When Paige Schulte and her family needed more space this year, they decided to sell their house and buy a new one.
But buying a house in Gig Harbor, Washington, didn’t prove to be so easy, as they were competing with multiple buyers on every house they saw.
“We specifically wanted a certain floor plan that was really popular here,” Schulte says.
The seller wanted $1.5 million for the house they ultimately settled on. To make their bid stand out from all the rest, Schulte, a real estate agent, looked for ways they could offer the seller better terms than other buyers. "Price is king but terms are queen and she runs the show,” Schulte says.
First, they sweetened the deal through the appraisal: If it turned out to be lower than expected, they offered to cover the gap between the appraised price and the purchase price.
Then they reassured the seller that they would not back out of the deal by waiving the inspection. “I knew that once I got in there, I would have an inspector come in and I would pay for whatever needed to be fixed,” she says.
Their strategy worked and the Schultes closed on their house in February.
While Schulte admits those concessions are not in the best interests of the buyer – and would readily tell her clients that – those are the types of strategies buyers are using to buy a house in today’s market.
Bad news for homebuyers
In their 2021 Housing Forecast, Realtor.com predicted that 2021 would be tough for buyers. Sellers would be able to command high offers and home prices would soar. On top of that, they projected housing inventories would remain somewhat low because of buyer demand.
That spells bad news for home buyers, as increased competition means sellers are more likely to have their pick of potential bids.
“Bidding wars are clearly a sign of supply and demand,” says Alison Bernstein, founder of Suburban Jungle, a real estate advisory firm that helps home buyers leave urban areas for suburban ones. Once a buyer enters one, “the key is not to get discouraged but to suit up.”
That means getting creative and finding a way to make your bid stand out.
Competitive housing market
When Elizabeth Porter and her husband Cameron were looking for a house in central Michigan this year, Porter had no idea how competitive the market was until they had made five offers for houses and lost every single one of them.
“We were going up against six, seven, sometimes eight offers on each house that we wanted,” she says. “That was when I was like, ‘OK, we're going to need to do something different.’”
To stand out, Porter tried to put herself in the shoes of the seller to see how her family could make their life easier. First, the Porters offered to spend a few hundred dollars extra on some of the seller’s smaller closing costs such as title transfer fees.
Since her mother lived nearby, Porter let the seller know if they sold to her family, they could take as long as they needed to move out of the house without paying rent. Such an offer “gives them a sense of relief if they are also trying to secure a new residence,” Porter says.
The seller took them up on the offer, and after the Porters closed on their house in June, the seller stayed an extra four weeks at no cost while the house they relocated to was repaired.

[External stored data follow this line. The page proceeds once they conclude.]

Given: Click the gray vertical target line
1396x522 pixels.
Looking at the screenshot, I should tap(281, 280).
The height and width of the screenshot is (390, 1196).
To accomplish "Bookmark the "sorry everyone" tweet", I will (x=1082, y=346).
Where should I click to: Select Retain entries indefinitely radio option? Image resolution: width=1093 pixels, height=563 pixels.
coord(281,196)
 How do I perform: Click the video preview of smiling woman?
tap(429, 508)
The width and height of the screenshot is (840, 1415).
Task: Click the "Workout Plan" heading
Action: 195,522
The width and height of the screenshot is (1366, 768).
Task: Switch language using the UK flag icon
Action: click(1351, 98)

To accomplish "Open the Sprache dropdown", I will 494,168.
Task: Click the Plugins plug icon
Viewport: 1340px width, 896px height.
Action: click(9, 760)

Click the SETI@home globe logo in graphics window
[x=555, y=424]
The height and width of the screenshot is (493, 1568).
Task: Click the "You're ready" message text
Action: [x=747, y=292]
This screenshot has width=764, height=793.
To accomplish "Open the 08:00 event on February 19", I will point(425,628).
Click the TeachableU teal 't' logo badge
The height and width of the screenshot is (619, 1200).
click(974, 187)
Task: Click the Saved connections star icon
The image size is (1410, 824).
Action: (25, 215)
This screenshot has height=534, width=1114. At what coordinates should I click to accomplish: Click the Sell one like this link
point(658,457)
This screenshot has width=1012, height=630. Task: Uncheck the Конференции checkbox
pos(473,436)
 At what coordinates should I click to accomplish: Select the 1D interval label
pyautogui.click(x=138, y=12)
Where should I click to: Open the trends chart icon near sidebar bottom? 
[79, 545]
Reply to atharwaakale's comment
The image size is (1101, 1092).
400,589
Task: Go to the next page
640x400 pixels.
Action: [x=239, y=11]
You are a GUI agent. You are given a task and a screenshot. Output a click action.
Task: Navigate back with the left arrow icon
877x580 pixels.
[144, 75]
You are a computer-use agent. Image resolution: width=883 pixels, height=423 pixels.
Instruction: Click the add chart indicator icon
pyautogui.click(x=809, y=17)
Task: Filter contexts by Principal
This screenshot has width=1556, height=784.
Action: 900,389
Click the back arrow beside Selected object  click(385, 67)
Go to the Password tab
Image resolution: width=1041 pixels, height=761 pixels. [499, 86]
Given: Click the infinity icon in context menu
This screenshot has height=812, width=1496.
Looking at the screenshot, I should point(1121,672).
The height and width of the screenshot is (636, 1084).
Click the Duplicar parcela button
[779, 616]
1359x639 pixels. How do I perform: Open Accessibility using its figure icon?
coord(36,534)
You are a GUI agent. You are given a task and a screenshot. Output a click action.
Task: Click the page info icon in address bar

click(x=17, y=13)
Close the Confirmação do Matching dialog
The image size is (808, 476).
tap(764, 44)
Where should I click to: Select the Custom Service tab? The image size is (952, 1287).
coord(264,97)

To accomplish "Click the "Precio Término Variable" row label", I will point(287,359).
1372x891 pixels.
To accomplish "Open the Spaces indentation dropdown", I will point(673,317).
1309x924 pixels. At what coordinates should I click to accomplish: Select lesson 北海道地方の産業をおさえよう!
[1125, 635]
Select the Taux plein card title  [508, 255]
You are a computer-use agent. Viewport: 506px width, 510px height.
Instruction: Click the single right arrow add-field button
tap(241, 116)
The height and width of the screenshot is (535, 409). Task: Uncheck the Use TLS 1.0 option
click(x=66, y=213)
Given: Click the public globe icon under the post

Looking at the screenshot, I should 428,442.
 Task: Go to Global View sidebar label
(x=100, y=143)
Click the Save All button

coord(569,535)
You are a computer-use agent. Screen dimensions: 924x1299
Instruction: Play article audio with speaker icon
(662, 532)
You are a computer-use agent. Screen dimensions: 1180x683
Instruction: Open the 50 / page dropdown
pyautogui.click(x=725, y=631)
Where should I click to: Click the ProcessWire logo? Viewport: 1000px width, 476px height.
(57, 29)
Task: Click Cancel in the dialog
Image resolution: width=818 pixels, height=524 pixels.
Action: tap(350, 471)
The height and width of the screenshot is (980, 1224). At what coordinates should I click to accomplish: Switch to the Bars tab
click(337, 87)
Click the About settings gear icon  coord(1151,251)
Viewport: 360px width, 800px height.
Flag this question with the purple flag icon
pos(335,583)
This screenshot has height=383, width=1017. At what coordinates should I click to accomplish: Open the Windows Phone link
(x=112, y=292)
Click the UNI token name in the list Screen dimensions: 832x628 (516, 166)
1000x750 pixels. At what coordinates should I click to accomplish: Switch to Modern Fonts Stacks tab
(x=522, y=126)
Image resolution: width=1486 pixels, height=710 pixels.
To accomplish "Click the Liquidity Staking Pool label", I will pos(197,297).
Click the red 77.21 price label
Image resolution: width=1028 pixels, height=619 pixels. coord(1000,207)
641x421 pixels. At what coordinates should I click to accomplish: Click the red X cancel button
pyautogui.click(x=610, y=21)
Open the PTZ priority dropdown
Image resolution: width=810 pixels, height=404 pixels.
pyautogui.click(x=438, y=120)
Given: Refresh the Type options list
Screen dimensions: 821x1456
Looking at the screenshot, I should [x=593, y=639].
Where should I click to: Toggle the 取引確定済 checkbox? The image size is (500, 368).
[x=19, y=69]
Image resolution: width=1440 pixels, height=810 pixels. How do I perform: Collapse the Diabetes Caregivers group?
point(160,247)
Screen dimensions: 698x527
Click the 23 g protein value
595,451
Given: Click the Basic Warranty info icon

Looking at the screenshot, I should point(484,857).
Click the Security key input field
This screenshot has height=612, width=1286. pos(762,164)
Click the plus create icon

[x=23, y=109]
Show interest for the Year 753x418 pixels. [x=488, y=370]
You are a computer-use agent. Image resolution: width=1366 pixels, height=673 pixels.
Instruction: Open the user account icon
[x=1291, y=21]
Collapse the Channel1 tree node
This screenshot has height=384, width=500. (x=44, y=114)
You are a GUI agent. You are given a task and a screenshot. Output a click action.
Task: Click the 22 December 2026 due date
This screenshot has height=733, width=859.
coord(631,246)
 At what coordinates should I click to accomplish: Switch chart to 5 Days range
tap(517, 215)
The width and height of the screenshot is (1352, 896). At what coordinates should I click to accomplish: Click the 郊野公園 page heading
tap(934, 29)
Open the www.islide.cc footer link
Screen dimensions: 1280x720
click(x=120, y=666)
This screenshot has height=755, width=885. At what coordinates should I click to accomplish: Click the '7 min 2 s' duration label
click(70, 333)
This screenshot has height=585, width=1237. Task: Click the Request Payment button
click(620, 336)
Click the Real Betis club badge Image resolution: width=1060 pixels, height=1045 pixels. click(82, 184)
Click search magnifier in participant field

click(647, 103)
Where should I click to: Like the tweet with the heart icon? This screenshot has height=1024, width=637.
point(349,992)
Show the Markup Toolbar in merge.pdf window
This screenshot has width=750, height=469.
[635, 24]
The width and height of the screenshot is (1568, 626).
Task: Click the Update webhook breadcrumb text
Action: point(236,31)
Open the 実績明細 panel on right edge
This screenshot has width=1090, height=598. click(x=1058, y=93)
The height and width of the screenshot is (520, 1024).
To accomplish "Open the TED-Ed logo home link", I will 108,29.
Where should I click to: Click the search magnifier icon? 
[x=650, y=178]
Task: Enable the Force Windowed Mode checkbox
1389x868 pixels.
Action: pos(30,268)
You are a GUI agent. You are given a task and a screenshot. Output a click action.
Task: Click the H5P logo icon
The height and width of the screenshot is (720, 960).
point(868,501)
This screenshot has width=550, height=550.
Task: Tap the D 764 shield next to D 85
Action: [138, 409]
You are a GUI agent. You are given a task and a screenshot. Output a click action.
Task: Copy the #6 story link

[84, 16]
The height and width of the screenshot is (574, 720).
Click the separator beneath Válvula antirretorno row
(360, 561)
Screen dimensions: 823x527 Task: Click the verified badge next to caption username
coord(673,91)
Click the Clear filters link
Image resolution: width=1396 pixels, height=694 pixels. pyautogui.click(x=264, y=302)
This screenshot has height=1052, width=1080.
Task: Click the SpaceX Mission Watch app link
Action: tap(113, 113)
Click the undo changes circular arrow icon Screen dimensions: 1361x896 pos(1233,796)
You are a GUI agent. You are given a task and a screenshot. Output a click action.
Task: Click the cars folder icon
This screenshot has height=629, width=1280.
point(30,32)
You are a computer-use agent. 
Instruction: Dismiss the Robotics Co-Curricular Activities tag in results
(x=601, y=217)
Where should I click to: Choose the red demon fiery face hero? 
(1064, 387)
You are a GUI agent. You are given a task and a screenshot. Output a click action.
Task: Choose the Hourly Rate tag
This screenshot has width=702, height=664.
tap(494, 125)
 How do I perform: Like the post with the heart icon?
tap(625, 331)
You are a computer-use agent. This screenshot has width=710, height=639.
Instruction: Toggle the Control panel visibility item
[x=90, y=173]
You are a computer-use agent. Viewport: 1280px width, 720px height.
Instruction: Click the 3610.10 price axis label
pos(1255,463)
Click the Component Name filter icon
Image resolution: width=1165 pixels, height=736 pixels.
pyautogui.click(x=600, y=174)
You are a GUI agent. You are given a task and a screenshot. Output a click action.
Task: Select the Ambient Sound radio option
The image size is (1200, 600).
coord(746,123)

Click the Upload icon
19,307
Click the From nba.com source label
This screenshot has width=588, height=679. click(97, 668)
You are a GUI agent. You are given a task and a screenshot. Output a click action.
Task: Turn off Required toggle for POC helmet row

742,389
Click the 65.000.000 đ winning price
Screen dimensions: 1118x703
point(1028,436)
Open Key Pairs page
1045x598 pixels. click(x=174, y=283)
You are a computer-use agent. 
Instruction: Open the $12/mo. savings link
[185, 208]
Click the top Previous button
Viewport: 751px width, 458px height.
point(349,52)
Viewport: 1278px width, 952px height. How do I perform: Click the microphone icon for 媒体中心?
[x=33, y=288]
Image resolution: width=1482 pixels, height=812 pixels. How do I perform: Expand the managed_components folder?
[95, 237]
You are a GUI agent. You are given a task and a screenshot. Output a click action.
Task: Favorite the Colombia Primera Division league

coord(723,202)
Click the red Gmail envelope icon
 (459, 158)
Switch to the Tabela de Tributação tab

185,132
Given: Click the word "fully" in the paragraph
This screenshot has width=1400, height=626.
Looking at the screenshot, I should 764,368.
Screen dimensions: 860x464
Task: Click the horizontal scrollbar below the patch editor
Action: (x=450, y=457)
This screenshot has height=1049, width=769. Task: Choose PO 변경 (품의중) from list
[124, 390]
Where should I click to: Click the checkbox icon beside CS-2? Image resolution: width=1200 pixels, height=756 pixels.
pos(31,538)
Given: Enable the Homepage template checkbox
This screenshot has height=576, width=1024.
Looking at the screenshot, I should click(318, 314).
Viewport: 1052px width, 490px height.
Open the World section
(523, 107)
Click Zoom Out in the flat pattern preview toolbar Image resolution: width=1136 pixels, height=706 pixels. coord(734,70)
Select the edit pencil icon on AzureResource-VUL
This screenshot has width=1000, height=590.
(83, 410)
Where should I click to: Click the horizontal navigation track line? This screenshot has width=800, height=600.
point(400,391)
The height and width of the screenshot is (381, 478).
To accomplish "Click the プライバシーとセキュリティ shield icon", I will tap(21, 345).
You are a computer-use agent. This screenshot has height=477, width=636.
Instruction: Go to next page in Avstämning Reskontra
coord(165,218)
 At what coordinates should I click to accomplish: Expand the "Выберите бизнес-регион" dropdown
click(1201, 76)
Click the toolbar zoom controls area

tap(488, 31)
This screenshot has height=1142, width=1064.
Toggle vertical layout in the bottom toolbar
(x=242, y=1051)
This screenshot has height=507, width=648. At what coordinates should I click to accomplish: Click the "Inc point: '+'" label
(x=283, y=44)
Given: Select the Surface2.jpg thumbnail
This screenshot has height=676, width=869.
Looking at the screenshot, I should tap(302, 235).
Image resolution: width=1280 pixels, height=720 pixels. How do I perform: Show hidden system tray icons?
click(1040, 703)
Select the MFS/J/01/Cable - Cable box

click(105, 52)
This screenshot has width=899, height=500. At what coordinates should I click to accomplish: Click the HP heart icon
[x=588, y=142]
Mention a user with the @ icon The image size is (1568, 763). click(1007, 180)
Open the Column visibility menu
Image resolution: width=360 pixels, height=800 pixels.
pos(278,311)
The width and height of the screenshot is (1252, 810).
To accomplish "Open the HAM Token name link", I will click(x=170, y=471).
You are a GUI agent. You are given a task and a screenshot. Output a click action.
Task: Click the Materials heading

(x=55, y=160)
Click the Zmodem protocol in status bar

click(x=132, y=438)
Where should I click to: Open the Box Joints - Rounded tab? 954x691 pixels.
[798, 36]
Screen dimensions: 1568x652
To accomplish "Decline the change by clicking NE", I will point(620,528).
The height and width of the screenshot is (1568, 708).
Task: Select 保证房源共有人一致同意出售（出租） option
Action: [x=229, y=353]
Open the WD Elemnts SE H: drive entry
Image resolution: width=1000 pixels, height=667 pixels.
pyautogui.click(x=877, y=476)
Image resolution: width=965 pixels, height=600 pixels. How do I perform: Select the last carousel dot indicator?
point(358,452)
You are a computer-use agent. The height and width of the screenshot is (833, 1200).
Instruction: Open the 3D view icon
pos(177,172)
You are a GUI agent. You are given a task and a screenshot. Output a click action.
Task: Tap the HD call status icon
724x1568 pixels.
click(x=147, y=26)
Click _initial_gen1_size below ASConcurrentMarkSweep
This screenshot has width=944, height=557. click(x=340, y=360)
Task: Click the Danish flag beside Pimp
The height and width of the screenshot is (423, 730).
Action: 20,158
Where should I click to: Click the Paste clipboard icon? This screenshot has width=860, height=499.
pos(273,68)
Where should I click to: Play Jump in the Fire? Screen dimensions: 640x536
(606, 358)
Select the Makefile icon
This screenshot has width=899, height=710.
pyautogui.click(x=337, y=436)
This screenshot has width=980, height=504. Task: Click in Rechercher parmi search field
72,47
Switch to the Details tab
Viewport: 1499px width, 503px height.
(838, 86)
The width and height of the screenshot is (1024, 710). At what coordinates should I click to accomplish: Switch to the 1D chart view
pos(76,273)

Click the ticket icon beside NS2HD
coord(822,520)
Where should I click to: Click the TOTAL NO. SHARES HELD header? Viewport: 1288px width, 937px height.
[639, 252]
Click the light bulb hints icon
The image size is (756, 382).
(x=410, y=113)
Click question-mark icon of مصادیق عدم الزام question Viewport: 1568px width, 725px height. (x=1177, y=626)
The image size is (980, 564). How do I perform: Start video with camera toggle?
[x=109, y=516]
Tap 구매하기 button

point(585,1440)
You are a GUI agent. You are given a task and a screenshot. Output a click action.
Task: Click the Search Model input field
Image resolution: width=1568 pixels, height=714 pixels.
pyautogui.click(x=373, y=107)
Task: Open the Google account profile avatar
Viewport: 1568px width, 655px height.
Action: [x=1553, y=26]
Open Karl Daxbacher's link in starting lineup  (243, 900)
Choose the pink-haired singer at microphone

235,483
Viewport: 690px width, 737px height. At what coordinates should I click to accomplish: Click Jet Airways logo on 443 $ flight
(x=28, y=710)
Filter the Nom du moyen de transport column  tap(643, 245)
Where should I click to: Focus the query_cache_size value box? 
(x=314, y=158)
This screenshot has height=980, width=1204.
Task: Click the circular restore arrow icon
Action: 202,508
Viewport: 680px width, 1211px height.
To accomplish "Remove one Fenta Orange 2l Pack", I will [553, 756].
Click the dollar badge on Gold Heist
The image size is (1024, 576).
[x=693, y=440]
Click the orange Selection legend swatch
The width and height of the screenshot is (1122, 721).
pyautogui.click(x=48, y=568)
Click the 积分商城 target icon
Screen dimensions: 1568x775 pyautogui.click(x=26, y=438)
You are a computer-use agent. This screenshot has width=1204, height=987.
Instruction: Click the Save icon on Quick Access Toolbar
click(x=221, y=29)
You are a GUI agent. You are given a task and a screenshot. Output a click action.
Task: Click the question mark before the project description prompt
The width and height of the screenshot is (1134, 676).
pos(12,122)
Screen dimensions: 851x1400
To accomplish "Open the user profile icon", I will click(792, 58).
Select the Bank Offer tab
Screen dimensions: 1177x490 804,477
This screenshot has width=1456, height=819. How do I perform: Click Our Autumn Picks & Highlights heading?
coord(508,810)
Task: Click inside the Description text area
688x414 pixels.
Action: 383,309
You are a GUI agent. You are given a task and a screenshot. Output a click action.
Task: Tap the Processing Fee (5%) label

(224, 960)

Another tactic for many homebuyers is the love letter – a personal note to the seller meant to foster a personal connection and a sale. However, in Oregon, a new law will ban any communication that provides information about the seller’s race, color, religion, sex, sexual orientation, national origin, marital status or familial status. Even in regions that don’t have a law on the books, some real estate professionals recommend against letters that provide identifying information and instead to seek a connection with sellers in other ways.
Rebecca Hallstrom of Oldsmar, Florida, used a love letter to convey her passion for art. She had been looking for two years for a house with studio space so she could practice her art, and in her love letter, she wrote, “I am searching for that perfect home that I can set up my easel and paint every day.”
The seller later told her the house would be perfect for an artist because it had an enclosed sunroom with plenty of light that would be ideal for a studio. “I am convinced that the personalized letter made all the difference,” she says.
If you’re still unsure how best to compete in a seller’s market, here are some other options for buyers looking to stand out.
Escalation clause for home offers
Agree to pay a certain amount above any offers that are up to your budget limit, says Dino DiNenna, a broker and realtor in Hilton Head, South Carolina. “Suppose the offer you made for your dream house is $200,000, you can offer $1,000 up to $210,000 to outbid any competing offer.”
Get your home financing right
Sellers don’t want to worry that the financing will fall through. Attractive offers are cash “because there is no risk of the buyer not qualifying for a third party's approval,” says Bill Samuel, a real estate developer with Blue Ladder Development in the Chicago area.
A conventional loan with a high downpayment would be the next best thing.
Negotiate upwards, not downwards. While a lowball offer may snag you a deal in a buyer’s market, “it may simply keep you from being competitive in a hot market,” says Kerry Sherin, consumer advocate for Ownerly, a real estate analytics company.